Reading the objections which have been lodged against the 100 Avenue Road Construction Management Plan, Camden must surely acknowledge that Essential Living’s (EL) claim to have consulted widely with the local community is mendacious.

Those invited by EL to attend consultation meetings excluded – deliberately or otherwise - the residents likely to be most severely affected by proposals. Not that actually being invited made much difference! Essential Living’s latest draft CMP makes not a single concession to the concerns and suggestions voiced by those of us who did attend.

A further demonstration of this developer’s contempt for the local community and its disdain of Camden’s planning processes, is that they are now applying for retrospective approval (known as a CLEUD) for having demolished, without planning permission, the front steps and disabled access.
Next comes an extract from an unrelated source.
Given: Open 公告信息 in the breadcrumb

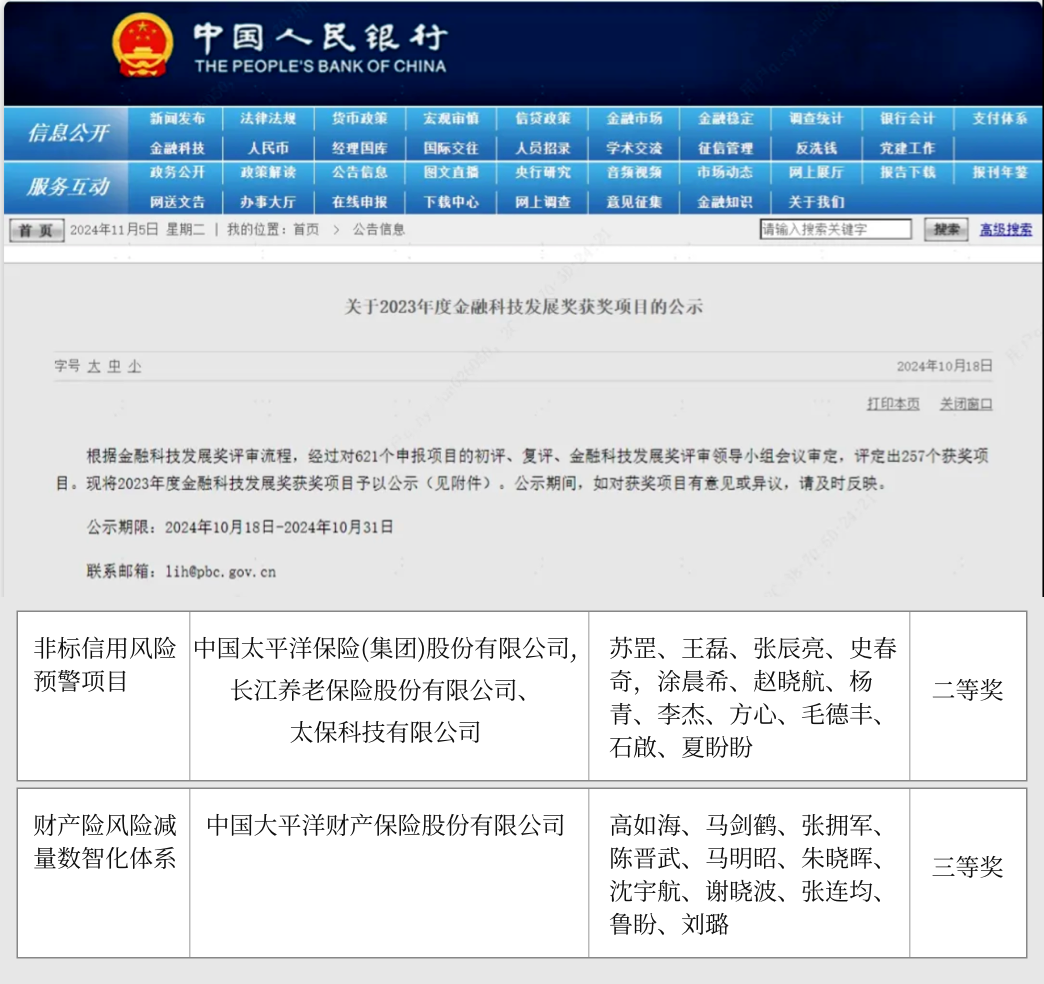Looking at the screenshot, I should point(379,229).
Camden’s own regulations require that no demolition works be carried out until council is satisfied that a proper consultation of a CMP has been conducted with the local community and that such a plan is carried out “with minimal possible impact on the surrounding environment”. In neither instance is this the case. This version was submitted to Camden on December 5, 2017. The works were begun on December 8 and registered on the 18 when EL gambled, presumably, no one would be paying attention! The CMP has yet to be considered by Camden, let alone approved and it’s clear that the proposed works will have anything but minimal impact.

Having given written assurances that the CMP will be examined in detail and only allowed to proceed if all necessary conditions have been satisfied, Camden must surely recognise the CLEUD for what it is – a pre-emptive strike enabling the developer to claim works started before the three-year permission runs out in February 2019. Why else would they apply for permission retrospectively, rather than before works started.

This development was first considered in 2014, when the extent of local animosity persuaded Camden councillors to ignore their planning officer’s recommendation and refuse permission. It was only the subsequent intervention of the then secretary of state, which permitted the scheme to go ahead. Since then Camden, cowed by that decision, has approved each subsequent EL application.

There is now a growing distrust of our council’s integrity among the local community, compounded by the news that Cllr Phil Jones - whose role as cabinet member for regeneration, transport and planning, brought him into contact with Essential Living - has recently taken a job with Turley Associates, EL’s planning consultants! Now Camden, reluctant to incur the expense of yet again having to fight EL at appeal, appear ready to pay lip-service to their promise of an in-depth consideration of this CMP and take the line of least resistance by awarding retrospective permission on the CLEUD. Camden’s continual timidity in its dealings with Essential Living has merely emboldened that developer to disdain the planning processes incumbent on every other applicant. Hardly surprising, then, that public opinion remains distrustful of Camden’s motives and implacably opposed to a developer whose every underhand action is predicated only on profit.

Camden must not accede to the demands of developers like Essential Living by allowing planning procedures to be ignored. They must demonstrate that they alone make the decisions, and that Essential Living, and developers like them, will no longer be allowed to impose their will or ride roughshod over the objections of an entire local community.

Only by making ethical decisions which put concerns of voters before demands and profits of developers, – even when such decisions risk a further appeal – will Camden gain the confidence and support of residents.